OpenAI to Launch New Gen-AI Video Generation Model, sCM

Sam Altman’s Open AI launched yet another AI model to enhance its AI video offerings earlier this week on October 23.

Called the continuous-time consistency model (sCM), is an improved version of previous consistency models that generated realistic-style AI video media.

The new model aims to significantly advance the generation of realistic images, 3D models, audio, and video.

OpenAI alleges they can generate video media 50 times faster than models currently used.

sCM was designed to accelerate the sampling process of diffusion models.

Diffusion models are a type of generative AI that can generate data by gradually transforming noise into the desired output through a series of denoising steps.

These diffusion models need sequential guidance to yield a single sample. The generation process is often slow and not as realistic as expected.

Introducing sCM to the mix could be advantageous because it offers a faster alternative to directly convert noise into noise-free samples in fewer steps.

What is OpenAI sCM?

OpenAI sCM is a new AI video generation consistency model introduced by the ChatGPT owner, presenting a faster alternative to conventional diffusion models.

The AI giant claims to have scaled the training of continuous-time consistency models to an “unprecedented 1.5 billion parameters on ImageNet at 512×512 resolution.”

The sCM is a large and complex model trained on a humongous database of images, allowing it to generate highly realistic and detailed images.

ChatGPT maker’s new consistency model can also produce high-quality images comparable to the quality of diffusion models and still generate media at a much faster rate.

The firm says that sCMs can generate samples with quality comparable to diffusion models using only two sampling steps, resulting in a ~50x wall-clock speedup.

Alluding to an example of OpenAI’s largest model, the company states, “Our largest model, with 1.5 billion parameters, generates a single sample in just 0.11 seconds on a single A100 GPU without any inference optimisation.”

“Additional acceleration is easily achievable through customised system optimisation, opening up possibilities for real-time generation in various domains such as image, audio, and video,” added OpenAI.

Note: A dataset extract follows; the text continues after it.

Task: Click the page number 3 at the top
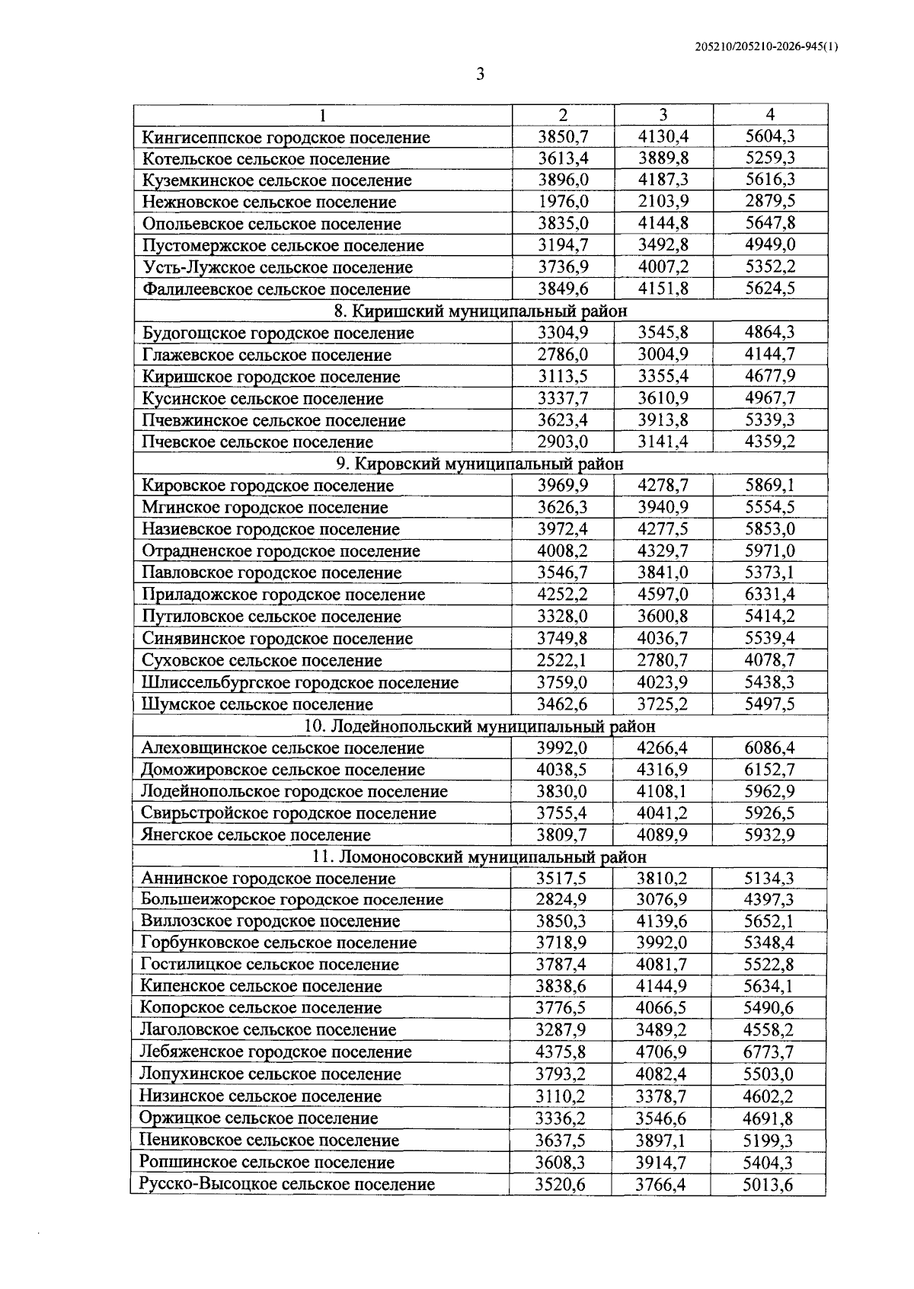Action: (480, 74)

OpenAI sCM is a significant advancement in generative AI, providing improved quality, speed, and stability compared to older models.

sCM Pitted Against Other Gen-AI Models

OpenAI tested its sCM against other gen-AI models and compared the images they generated. They found that sCM generated images that were just as good as the best ones out there, but it used much less computing power.

“For rigorous evaluation, we benchmarked sCM against other state-of-the-art generative models by comparing both sample quality, using the standard Fréchet Inception Distance (FID) scores (where lower is better), and effective sampling compute, which estimates the total compute cost for generating each sample,” stated OpenAI.

In a graph, the American AI organisation showed that sCM in 2 steps generated image samples with quality comparable to the best previous methods while using less than 10% of the effective sampling compute.

open ai scm effectivity level on graph — Credit: OpenAI

How OpenAI sCM works?

OpenAI sCM generates high-quality images similar to that of diffusion models but skips the gradual transformation. Instead of a step-by-step denoising approach, sCM converts noise directly into noise-free samples in a single step.

This is also why they do not require as much computational power and are much faster in generating media than traditional diffusion models.

OpenAI trained sCM by deploying techniques like consistency training or consistency distillation, consistency models to generate high-quality samples with significantly fewer steps, aiming to make them appealing for practical applications that require fast generation.

Additionally, the firm noted that sCMs refine the information from pre-trained diffusion models with key findings showing that sCMs also improve proportionally with the teacher diffusion model as both scale up.

This implies that as both the sCM model and the pre-trained diffusion model get larger and more complex, the benefits of using the pre-trained model to train sCM also increase. As a result, sCM can leverage the knowledge of existing models to produce even better results.

difference between openai scm and diffusion model — Credit: OpenAI

OpenAI notes that the relative difference in sample quality, measured by the ratio of FID scores, remains consistent across several orders of magnitude in model sizes, causing the absolute difference in sample quality to diminish at scale.

The organisation found that using more steps in the sCM process can make the images even more realistic. However, with 2 steps too, sCM can create images that are almost as good as images made by a different type of model that takes hundreds of steps. This shows that sCM is very efficient and can produce high-quality results with minimal effort.

When will OpenAI sCM be available?

OpenAI has not released the model publicly yet as it plans to enhance the new sCM gen-AI model including its inference speed and sample quality.

“We believe these advancements will unlock new possibilities for real-time, high-quality generative AI across a wide range of domains,” the AI firm stated.